Anfang August tauchte das russische Tiefsee-U-Boot "Mir 1" unter die Eiskappe des Nordpols auf den Grund des Arktischen Meeres, auf 4261 Meter Tiefe. Die Expedition sollte nachweisen, dass der Lomonossow-Rücken eine Verlängerung der russischen Kontinentalplatte ist - um so Russlands Anspruch auf den Grund des Arktischen Meeres geltend zu machen. Dort werden außerdem reiche Öl- und Gasvorkommen vermutet. Eine russische Flagge aus Titan ist bereits am Meeresboden aufgestellt, obwohl der endgültige Beweis bislang nicht erbracht ist. Auch andere Polarstaaten wie USA, Kanada, Dänemark und Norwegen erheben Ansprüche auf das Gebiet.
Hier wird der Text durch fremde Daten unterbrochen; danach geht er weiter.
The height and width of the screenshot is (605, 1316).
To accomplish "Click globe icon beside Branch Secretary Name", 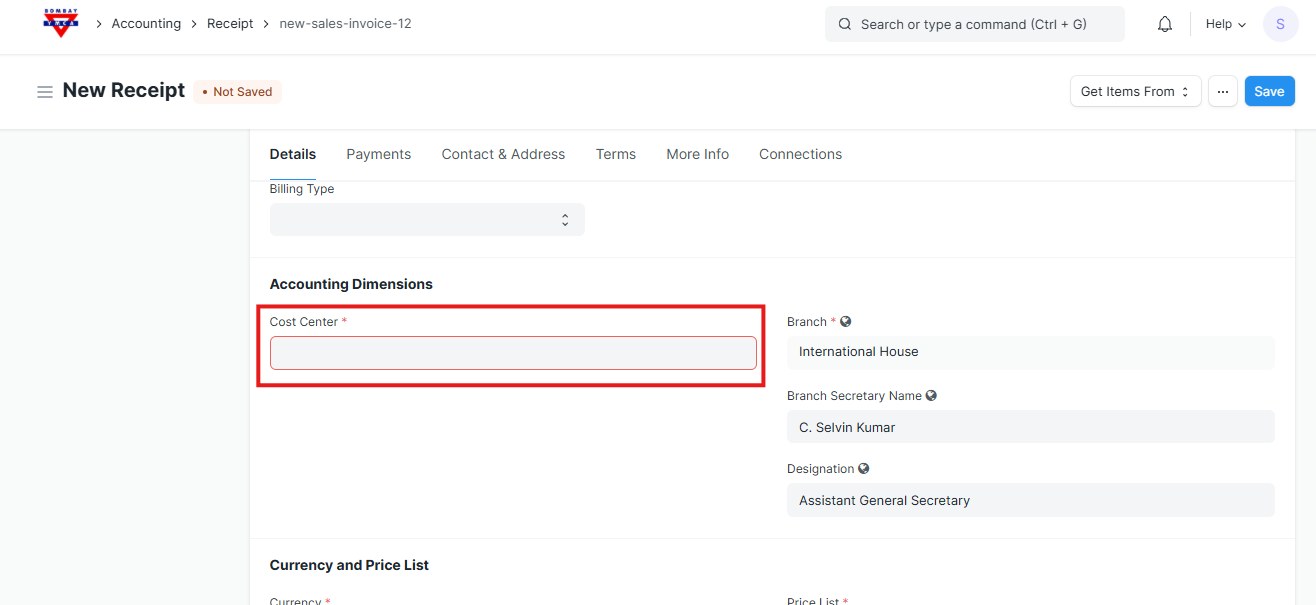I will click(931, 396).
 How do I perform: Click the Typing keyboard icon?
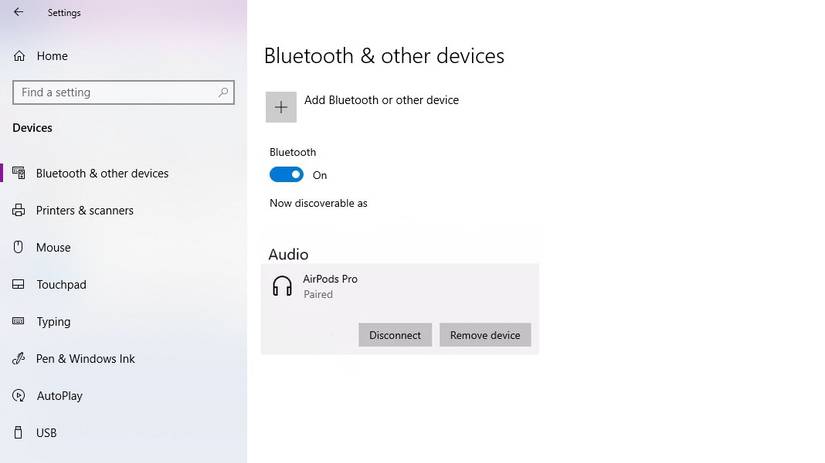click(x=18, y=322)
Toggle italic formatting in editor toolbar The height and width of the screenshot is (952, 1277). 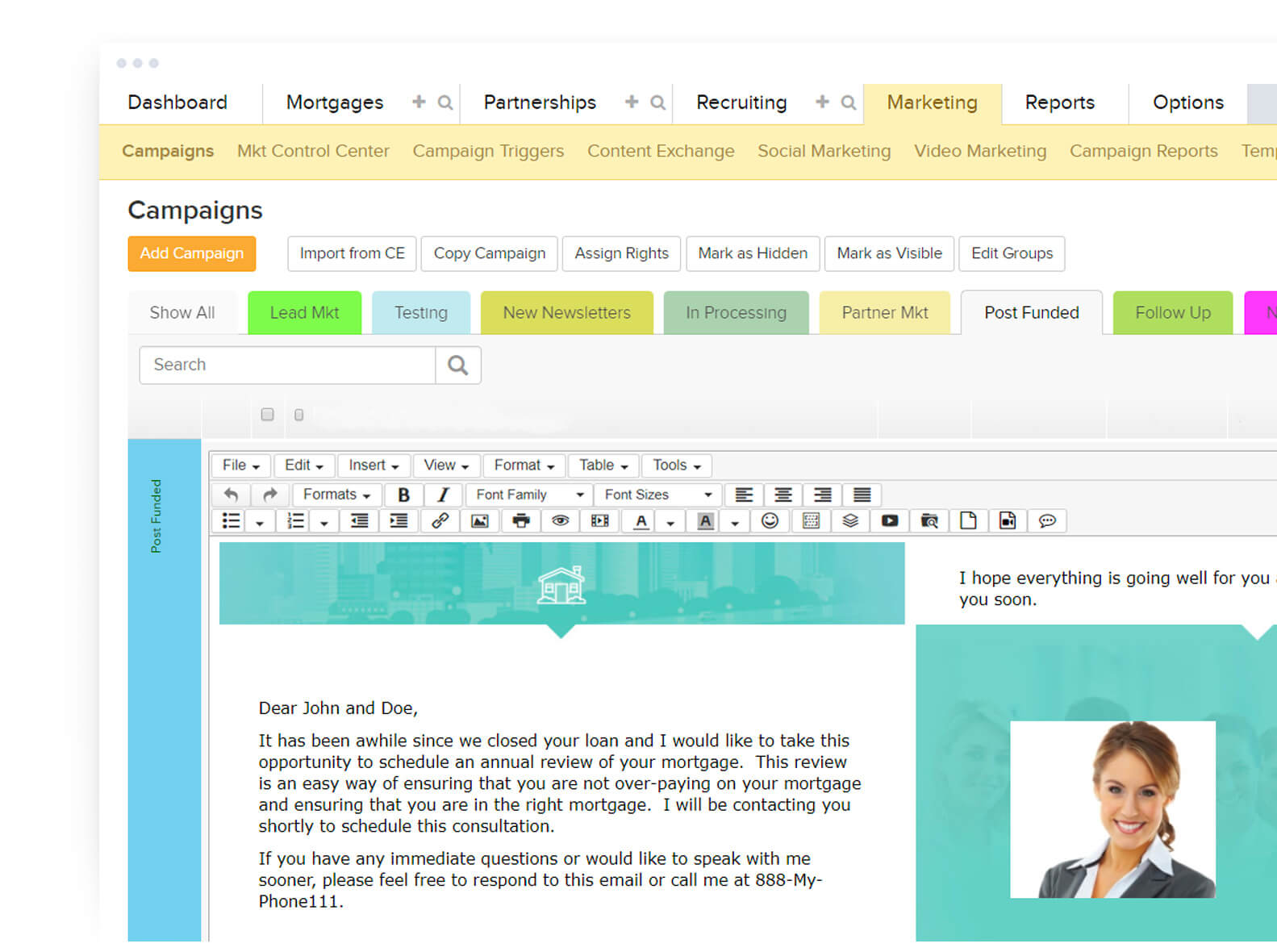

Ölmultis und Stromerzeuger wollen ran an das Methanhydrat der Tiefsee: gefrorenes Wasser, in das das brennbare Gas Methan eingelagert ist, der Hauptbestandteil von Erdgas und Biogas. Schon wird untersucht, ob sich der Stoff mit ähnlichen technischen Mitteln abbauen lässt, wie sie bei der unterseeischen Ölförderung angewandt werden. Denn in Methanhydrat soll doppelt so viel Energie gebunden sein wie in allen Kohle-, Öl- und Gasvorkommen der Erde zusammen. Bietet es eine Alternative, wenn andere Energievorräte zur Neige gehen? Bei weiter steigendem Energieverbrauch wird Öl in etwa 45 Jahren ausgebeutet sein, Kohle in 150 Jahren.
Doch der Abbau von Methanhydrat birgt ernsthafte Gefahren: Kontinentalsockel könnten abrutschen, unterseeische Erdrutsche mächtige Flutwellen auslösen, maritime Ökosysteme zerstört werden. Außerdem könnten Methangaswolken freigesetzt werden - was eine weitere Bedrohung für das Klima wäre, denn Methan ist ein noch stärkeres Treibhausgas als Kohlendioxid.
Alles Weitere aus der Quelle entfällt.